Roger Bacon on Obstacles to Wisdom
He is right, although there might well be more than four:
Quatuor vero sunt maxima comprehendendæ veritatis offendicula, quæ omnem quemcumque sapientem impediunt, et vix aliquem permittunt ad verum titulum sapientiæ pervenire: videlicet fragilis et indignæ auctoritatis exemplum, consuetudinis diuturnitas, vulgi sensus imperiti, et propriæ ignorantiæ occultatio cum ostentatione sapientiæ apparentis. (Opus Maius, Part 1, Chapter 1)

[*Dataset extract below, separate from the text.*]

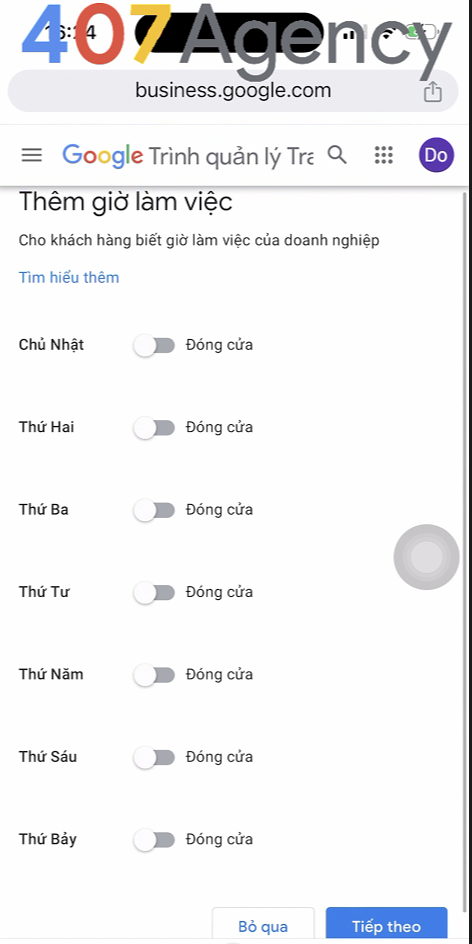This screenshot has width=472, height=944.
Task: Turn on the Thứ Tư toggle
Action: pos(154,593)
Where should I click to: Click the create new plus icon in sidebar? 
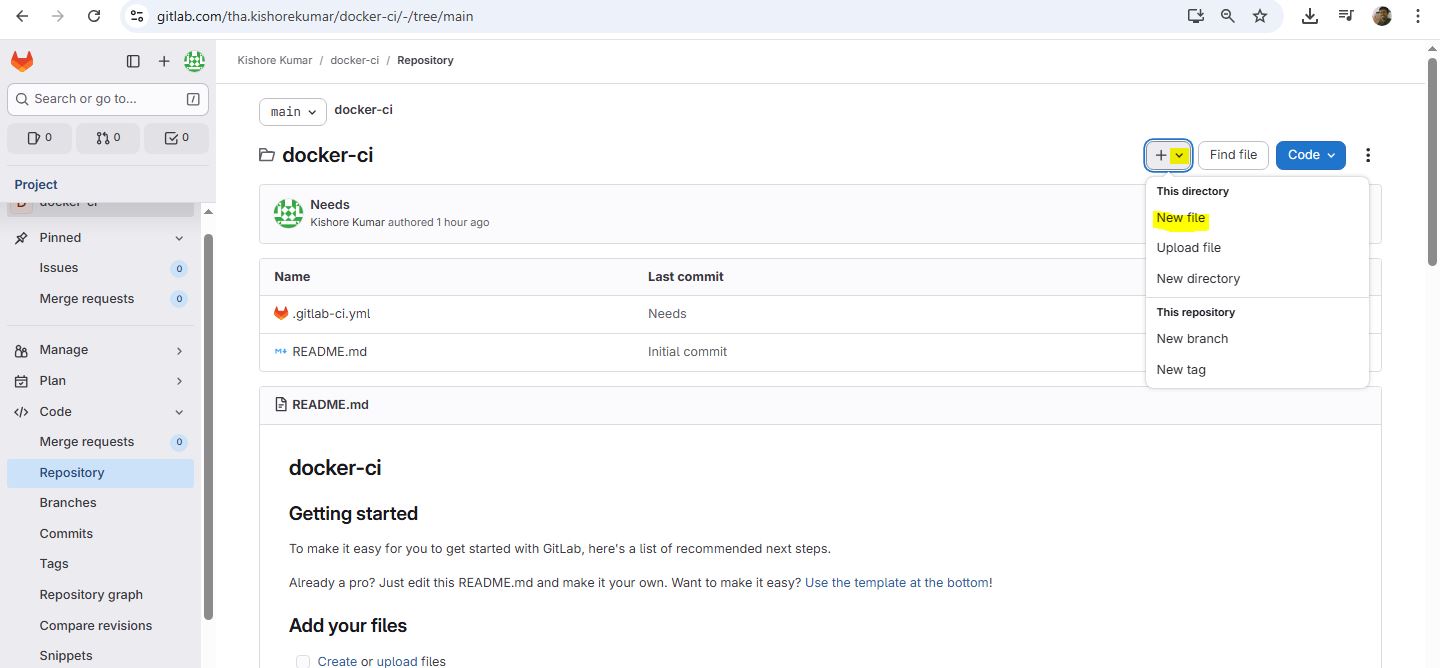(x=164, y=61)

Here’s a rough translation into English:
There are four significant obstacles to the acquisition of wisdom and truth: submission to faulty and unworthy authority; the distracting and unreliable influence of custom; the opinion of the ignorant masses; and the propensity of humans for disguising ignorance by the display of psuedo-wisdom.
My short commentary: the first obstacle is a fallacy in its own right, namely, the appeal to irrelevant authority; the second and third obstacles show up in fallacies such as ad populum and bandwagon; something like the fourth obstacle is present in the Dunning-Kruger Effect, though this is not necessarily a matter of trying to disguise ignorance by displaying false wisdom. The D-K bias might be an unintentional result of lack of self-knowlege.
It is a thorny part of the human predicament that we ought to be wise, we need wisdom, our want of it is an aspect of our existential mess, and yet few seek it while many fake it to hide their lack of it.